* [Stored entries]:
--------------------

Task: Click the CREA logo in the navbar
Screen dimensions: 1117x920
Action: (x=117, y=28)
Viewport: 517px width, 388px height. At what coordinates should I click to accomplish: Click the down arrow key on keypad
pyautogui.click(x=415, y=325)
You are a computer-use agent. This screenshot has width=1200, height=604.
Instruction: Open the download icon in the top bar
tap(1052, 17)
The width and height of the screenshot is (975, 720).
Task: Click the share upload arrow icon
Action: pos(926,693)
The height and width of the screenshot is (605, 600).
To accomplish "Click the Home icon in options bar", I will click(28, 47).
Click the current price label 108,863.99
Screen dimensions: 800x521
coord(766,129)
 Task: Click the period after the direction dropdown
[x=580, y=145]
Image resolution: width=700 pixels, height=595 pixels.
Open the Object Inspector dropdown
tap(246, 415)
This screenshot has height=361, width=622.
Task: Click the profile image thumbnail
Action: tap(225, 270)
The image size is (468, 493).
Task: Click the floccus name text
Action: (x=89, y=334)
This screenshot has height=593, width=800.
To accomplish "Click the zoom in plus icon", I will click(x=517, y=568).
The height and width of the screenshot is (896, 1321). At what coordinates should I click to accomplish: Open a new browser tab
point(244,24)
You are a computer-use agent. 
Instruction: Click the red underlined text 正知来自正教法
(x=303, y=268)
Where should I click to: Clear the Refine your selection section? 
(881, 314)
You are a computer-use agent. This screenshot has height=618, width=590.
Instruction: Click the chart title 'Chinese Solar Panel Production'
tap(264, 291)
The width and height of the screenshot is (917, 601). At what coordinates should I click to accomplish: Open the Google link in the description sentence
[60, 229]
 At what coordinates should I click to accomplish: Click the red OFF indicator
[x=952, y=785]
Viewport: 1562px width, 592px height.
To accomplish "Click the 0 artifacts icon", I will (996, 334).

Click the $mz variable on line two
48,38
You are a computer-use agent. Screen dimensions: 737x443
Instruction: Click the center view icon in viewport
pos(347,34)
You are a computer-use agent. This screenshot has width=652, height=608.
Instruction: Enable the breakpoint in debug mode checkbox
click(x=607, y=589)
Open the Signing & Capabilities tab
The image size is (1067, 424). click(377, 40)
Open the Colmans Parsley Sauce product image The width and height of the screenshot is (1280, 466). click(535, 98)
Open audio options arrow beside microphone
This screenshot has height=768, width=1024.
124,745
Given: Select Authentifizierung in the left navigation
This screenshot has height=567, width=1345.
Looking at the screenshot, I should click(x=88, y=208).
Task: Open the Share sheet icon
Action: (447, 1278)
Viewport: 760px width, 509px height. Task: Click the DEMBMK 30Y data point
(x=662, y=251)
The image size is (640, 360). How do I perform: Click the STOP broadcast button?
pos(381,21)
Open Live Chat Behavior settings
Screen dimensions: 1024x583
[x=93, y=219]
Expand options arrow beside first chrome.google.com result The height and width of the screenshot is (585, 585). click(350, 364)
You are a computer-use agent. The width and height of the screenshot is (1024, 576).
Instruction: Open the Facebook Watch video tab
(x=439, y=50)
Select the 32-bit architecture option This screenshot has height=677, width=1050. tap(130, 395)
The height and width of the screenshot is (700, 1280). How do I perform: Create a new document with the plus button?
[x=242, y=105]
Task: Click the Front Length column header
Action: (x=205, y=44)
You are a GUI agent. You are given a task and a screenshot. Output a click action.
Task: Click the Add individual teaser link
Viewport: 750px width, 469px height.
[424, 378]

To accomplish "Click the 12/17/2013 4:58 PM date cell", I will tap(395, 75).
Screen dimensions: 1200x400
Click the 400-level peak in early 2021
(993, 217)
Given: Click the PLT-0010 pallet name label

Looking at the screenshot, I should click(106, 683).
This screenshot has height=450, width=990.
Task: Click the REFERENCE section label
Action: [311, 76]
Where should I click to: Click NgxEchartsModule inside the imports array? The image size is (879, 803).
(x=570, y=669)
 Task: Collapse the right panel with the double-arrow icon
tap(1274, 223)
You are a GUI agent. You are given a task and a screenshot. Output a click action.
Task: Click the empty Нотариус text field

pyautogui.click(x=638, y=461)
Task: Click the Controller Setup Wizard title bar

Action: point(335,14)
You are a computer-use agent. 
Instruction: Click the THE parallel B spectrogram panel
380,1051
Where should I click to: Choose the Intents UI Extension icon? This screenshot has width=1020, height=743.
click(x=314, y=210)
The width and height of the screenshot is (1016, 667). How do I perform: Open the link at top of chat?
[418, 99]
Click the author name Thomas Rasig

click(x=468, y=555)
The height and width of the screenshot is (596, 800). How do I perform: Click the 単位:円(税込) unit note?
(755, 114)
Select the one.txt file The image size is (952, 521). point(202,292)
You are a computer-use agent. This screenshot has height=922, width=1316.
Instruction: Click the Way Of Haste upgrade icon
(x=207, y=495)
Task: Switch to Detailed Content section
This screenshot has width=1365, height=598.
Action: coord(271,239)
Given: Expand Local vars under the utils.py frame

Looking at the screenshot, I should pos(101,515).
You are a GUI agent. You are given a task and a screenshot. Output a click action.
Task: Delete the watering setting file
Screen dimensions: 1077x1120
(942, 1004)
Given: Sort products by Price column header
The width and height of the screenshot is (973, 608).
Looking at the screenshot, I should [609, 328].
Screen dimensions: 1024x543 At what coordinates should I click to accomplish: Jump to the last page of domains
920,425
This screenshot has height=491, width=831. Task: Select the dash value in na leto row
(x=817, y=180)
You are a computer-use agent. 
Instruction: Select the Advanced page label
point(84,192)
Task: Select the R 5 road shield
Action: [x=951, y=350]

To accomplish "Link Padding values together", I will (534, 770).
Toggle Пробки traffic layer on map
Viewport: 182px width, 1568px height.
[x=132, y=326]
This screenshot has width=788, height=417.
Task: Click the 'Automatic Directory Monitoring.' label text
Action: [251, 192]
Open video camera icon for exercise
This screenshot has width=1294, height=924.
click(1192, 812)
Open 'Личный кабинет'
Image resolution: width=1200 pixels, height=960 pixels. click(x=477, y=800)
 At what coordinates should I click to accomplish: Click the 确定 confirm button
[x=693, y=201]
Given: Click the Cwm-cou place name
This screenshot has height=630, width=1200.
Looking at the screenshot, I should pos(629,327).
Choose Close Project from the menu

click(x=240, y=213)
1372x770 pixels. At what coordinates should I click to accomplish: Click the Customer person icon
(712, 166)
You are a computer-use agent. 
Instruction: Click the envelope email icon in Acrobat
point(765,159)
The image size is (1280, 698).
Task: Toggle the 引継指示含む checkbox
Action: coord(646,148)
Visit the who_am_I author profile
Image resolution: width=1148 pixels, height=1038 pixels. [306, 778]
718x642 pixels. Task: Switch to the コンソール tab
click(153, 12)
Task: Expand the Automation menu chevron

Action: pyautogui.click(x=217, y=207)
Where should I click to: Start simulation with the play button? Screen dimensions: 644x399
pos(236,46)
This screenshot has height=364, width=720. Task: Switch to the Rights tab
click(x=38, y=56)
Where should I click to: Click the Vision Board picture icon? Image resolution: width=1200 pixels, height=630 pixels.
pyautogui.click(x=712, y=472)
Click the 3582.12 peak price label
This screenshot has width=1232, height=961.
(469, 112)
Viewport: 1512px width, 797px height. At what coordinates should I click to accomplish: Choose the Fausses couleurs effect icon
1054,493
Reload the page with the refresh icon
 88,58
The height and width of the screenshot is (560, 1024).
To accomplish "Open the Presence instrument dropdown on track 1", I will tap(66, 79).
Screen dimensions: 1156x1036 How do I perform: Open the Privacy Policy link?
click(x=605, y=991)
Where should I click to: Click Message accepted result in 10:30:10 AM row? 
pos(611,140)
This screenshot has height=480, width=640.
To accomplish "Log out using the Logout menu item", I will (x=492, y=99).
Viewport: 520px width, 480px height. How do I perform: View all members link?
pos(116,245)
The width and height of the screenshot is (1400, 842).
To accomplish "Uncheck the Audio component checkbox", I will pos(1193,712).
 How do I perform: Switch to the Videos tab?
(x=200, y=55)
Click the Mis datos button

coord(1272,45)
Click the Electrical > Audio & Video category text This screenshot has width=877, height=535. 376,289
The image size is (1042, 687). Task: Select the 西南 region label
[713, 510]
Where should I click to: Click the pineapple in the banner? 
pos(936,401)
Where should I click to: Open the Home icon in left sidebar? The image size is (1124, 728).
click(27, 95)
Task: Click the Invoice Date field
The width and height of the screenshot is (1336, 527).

--------------------

* [DIRECTIONS]:
Exactly as written, please reproduce the lines from the first line of the data to the line containing "Image resolution: width=700", inclusive, and nothing else.

* [RESULT OF THE TASK]:
Task: Click the CREA logo in the navbar
Screen dimensions: 1117x920
Action: (x=117, y=28)
Viewport: 517px width, 388px height. At what coordinates should I click to accomplish: Click the down arrow key on keypad
pyautogui.click(x=415, y=325)
You are a computer-use agent. This screenshot has width=1200, height=604.
Instruction: Open the download icon in the top bar
tap(1052, 17)
The width and height of the screenshot is (975, 720).
Task: Click the share upload arrow icon
Action: pos(926,693)
The height and width of the screenshot is (605, 600).
To accomplish "Click the Home icon in options bar", I will click(28, 47).
Click the current price label 108,863.99
Screen dimensions: 800x521
coord(766,129)
 Task: Click the period after the direction dropdown
[x=580, y=145]
Image resolution: width=700 pixels, height=595 pixels.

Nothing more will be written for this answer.